Turkey: Reporter Faces 12 Years in Prison for Article on Alleged Judicial Improprieties

First, let us take another look at the chronology of this terrifying event:

Interior Minister Saadettin Tantan tells Justice Minister Hikmet Sami Turk that Prosecutor Oktar Cakir is “involved in malfeasance.”

The Justice Minister then conveys this information to the Supreme Council of Judges and Prosecutors, which will elect the new chief prosecutor of the State Security Court.

The council, however, ignores the information and elects Cakir as the chief prosecutor.

In other words, a majority of this council, which is comprised of the most senior prosecutors and judges in Turkey, appoints someone to one of the highest positions in the Turkish legal system knowing full well that he was involved in malfeasance. If this is the norm of the justice industry, does this mean that more than half of the judges and prosecutors in this country are…what? What do you call people who elect a prosecutor known to be involved in malfeasance as chief prosecutor? My Turkish is not good enough to find the right adjective.

The most terrifying aspect of all this is that Cakir would have become the chief prosecutor if not for a traffic accident. He would have been working for one of the most important courts of Turkey even though he was known to lack the necessary moral foundation for the job. [Editor’s Note: Shortly after Cakir was elected chief prosecutor, he was involved in a traffic accident on May 2 while riding in a car driven by a wanted criminal. The Supreme Council then sacked him and he retired rather than take a minor job in the provinces.]

And also:

Those who voted for Prosecutor Cakir did not resign and were not fired even though they knew he lacked the necessary moral foundation for this job. I glanced at the major newspapers today, and despite the fact that the traffic accident happened hardly a week ago, there was not a word about it except in a column by Fatih Altayli in the newspaper Hürriyet.
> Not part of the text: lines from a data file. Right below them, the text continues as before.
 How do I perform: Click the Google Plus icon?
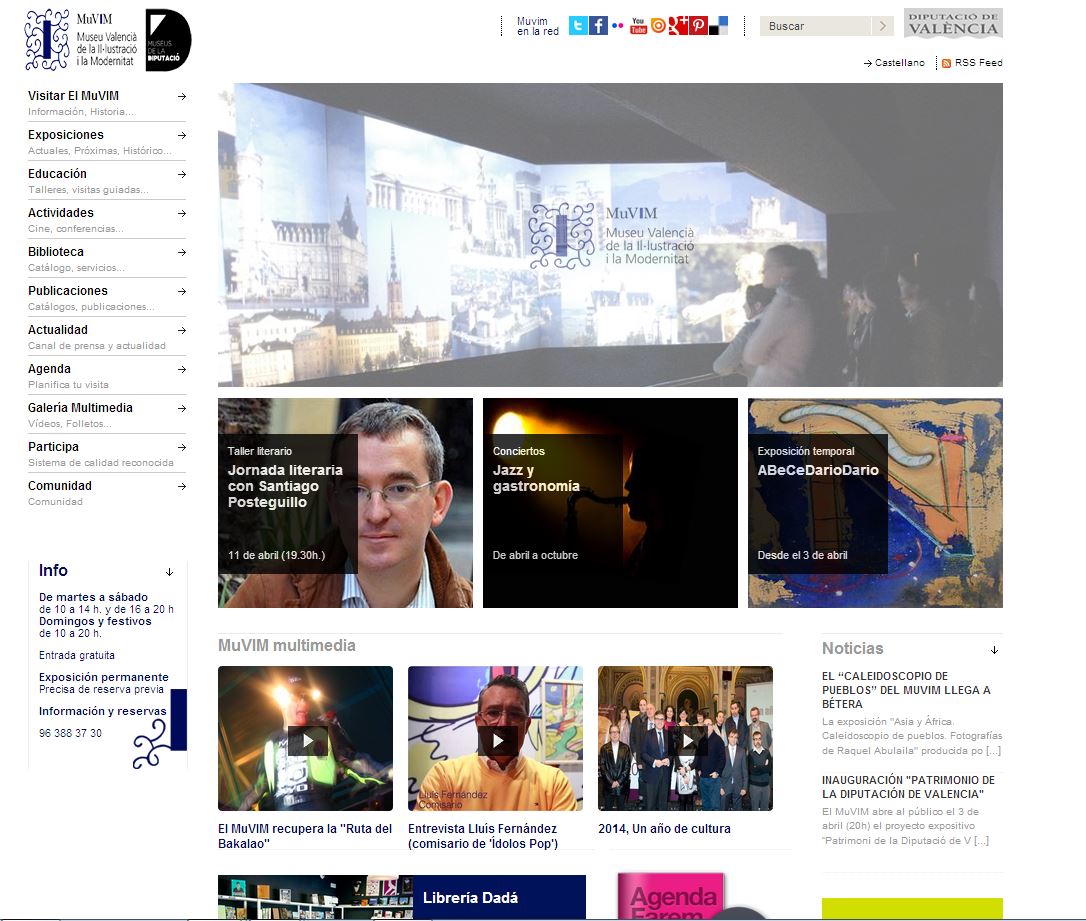[x=678, y=26]
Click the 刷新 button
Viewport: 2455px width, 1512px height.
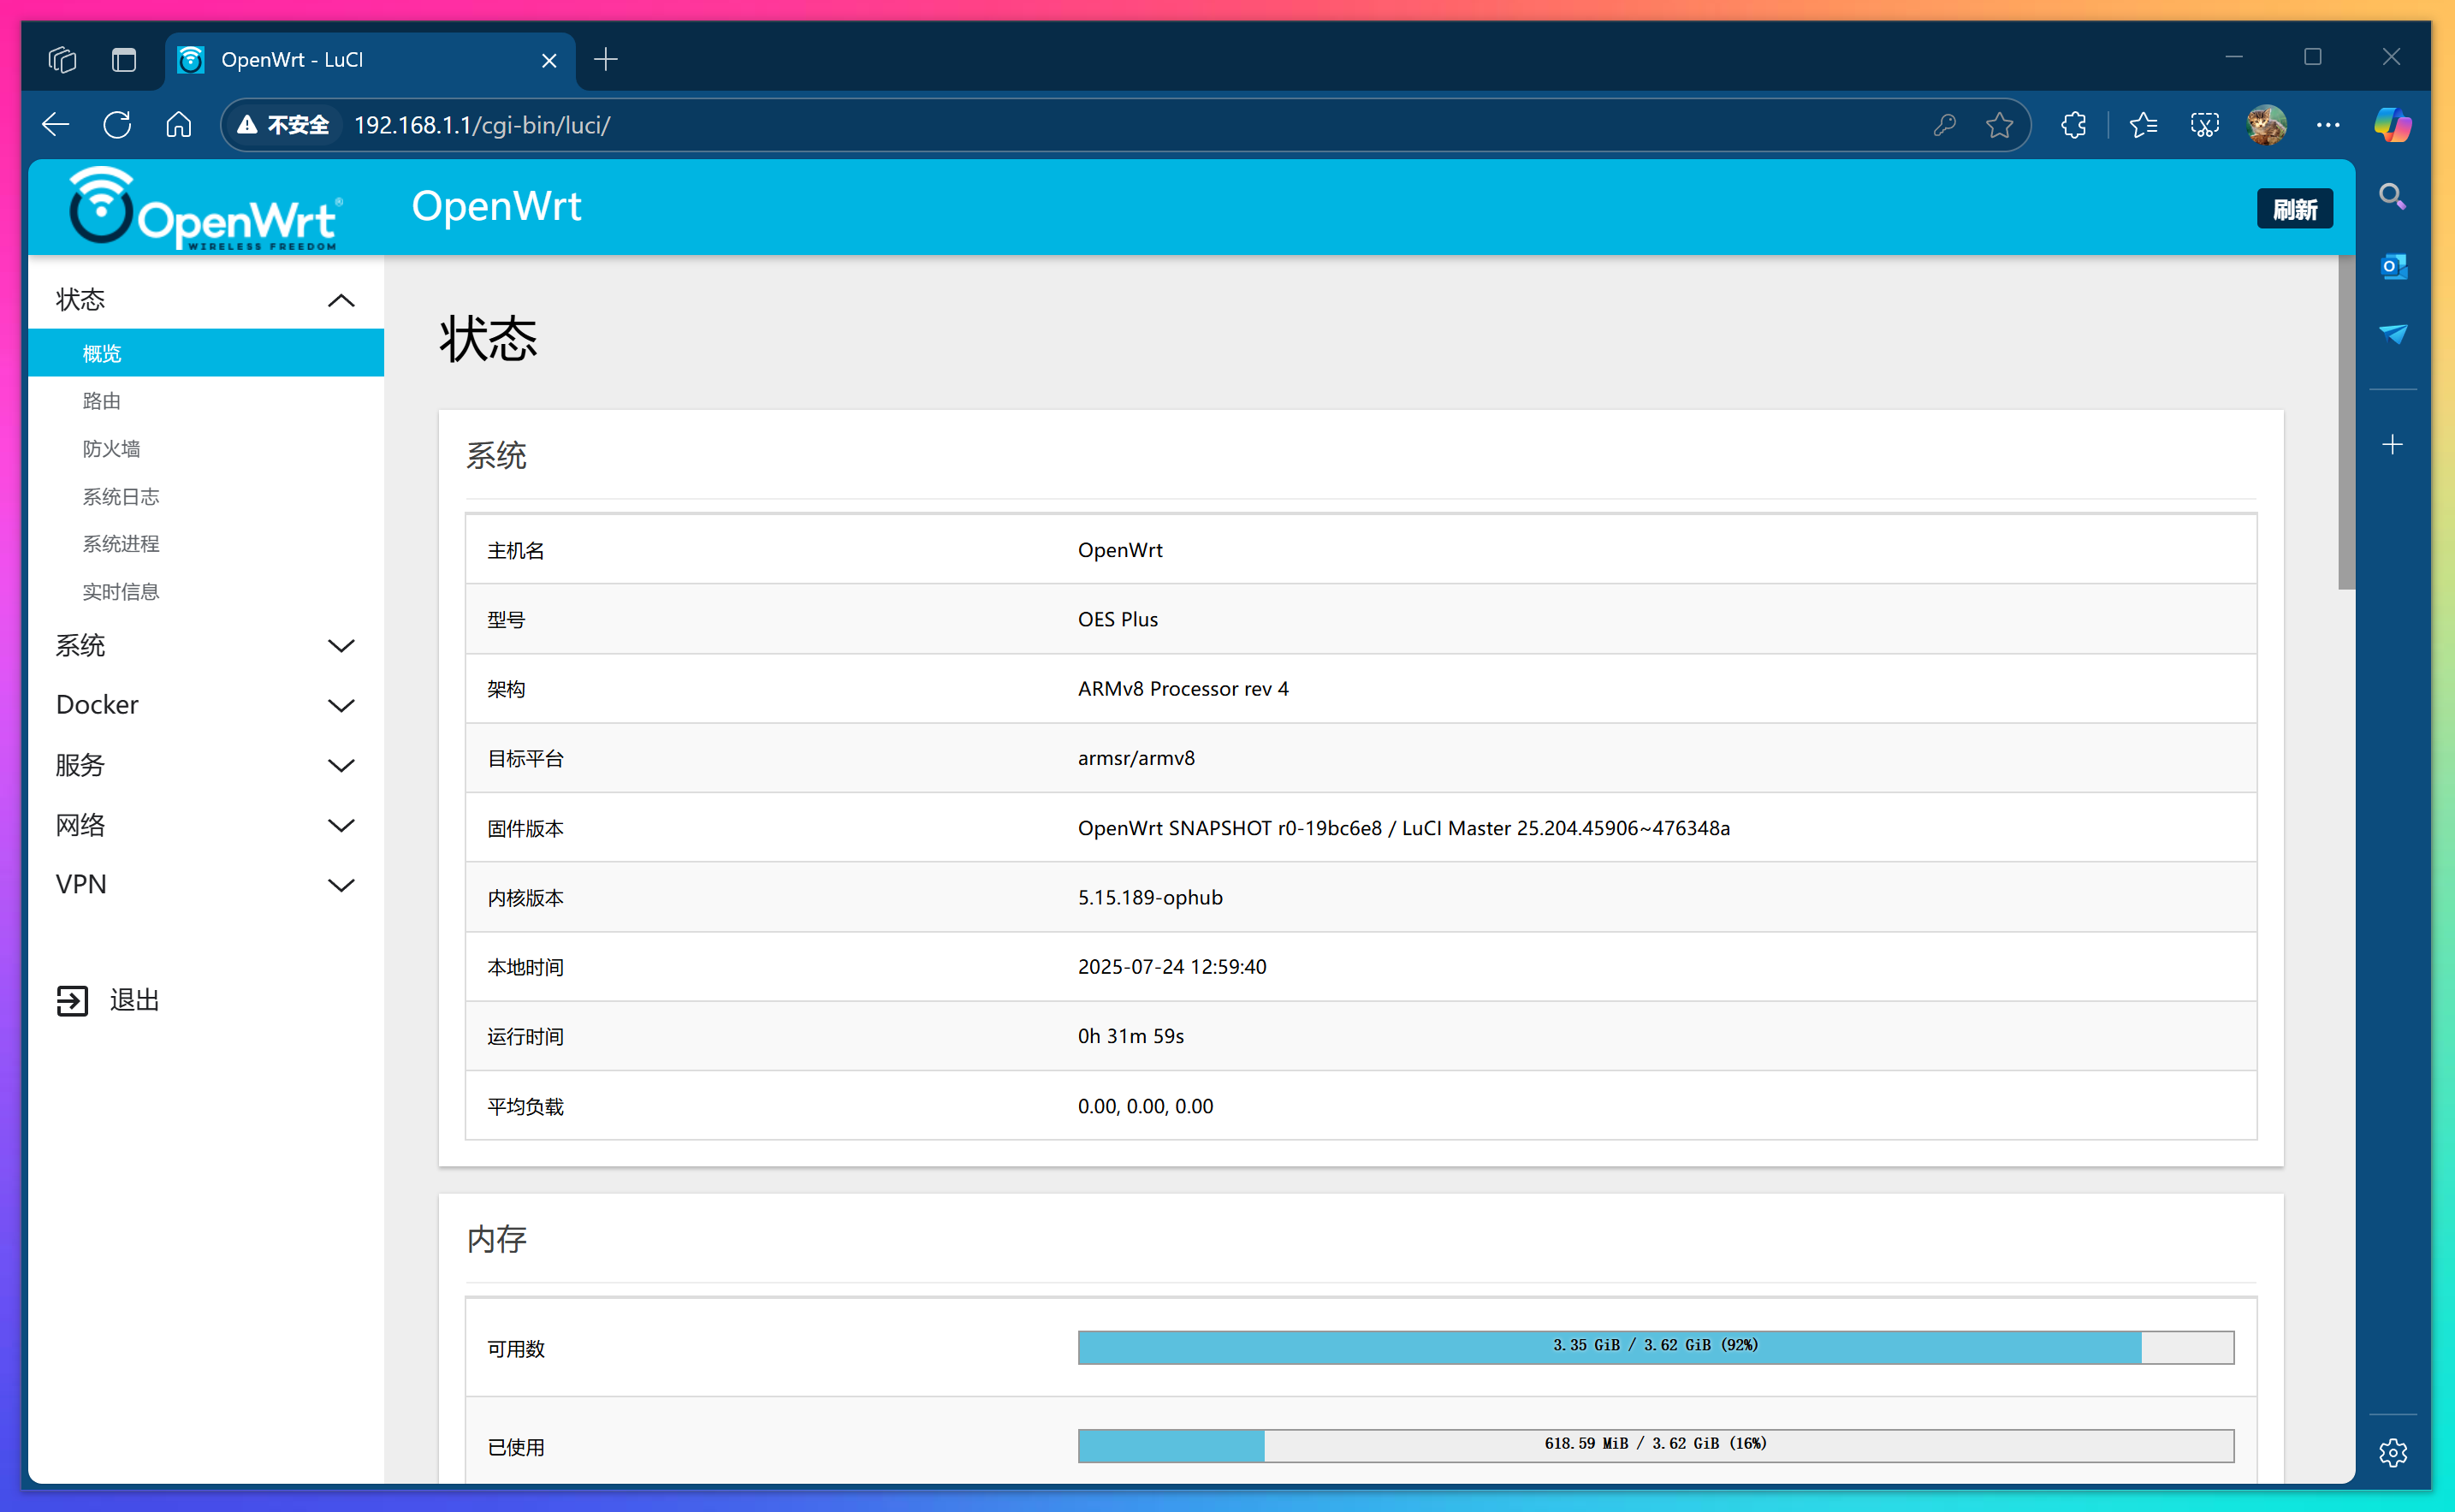[x=2294, y=209]
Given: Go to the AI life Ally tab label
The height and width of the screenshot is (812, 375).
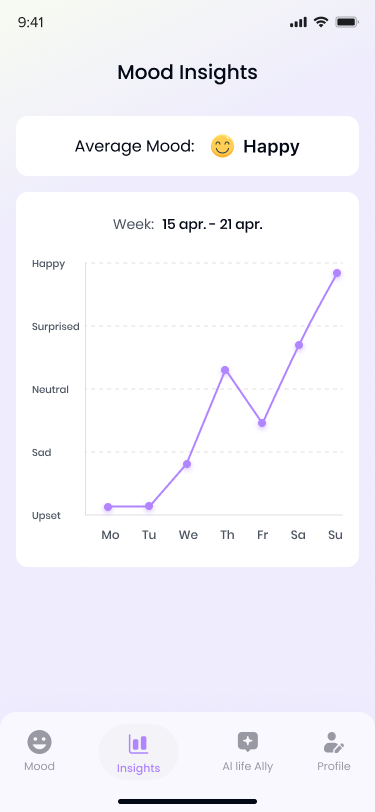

Has this incident been forgotten? Has the case been closed? Isn’t anyone asking questions?

Such as:

  • Who are the other prosecutors and judges who collaborated with Cakir in the malfeasance he is accused of? What does the minister of justice plan to do about them?
  • What exactly were Cakir’s misdeeds? When did they happen? Over how many years?
  • How valid are the past cases that Cakir prosecuted? When he did not pursue charges, were the people he let off really innocent and were those he successfully prosecuted really guilty? How valid were the indictments prepared in his office? Is anyone—just a single solitary person—considering investigating these old cases at all?
  • What is the government planning to do about the Mafia of prosecutors and judges at the highest levels of the judiciary who subvert justice in exchange for money?
    And the last question bothering me involves my own profession:

    Why didn’t Interior Minister Tantan leak the information about Cakir to the press at the same time he informed the justice minister? This would have been the best way to prevent his election as chief prosecutor before the traffic accident that exposed him. Is it because there was not a single journalist or newspaper he could trust?


    We journalists criticize everyone, but the number of us involved in malfeasance is not less than in any other profession.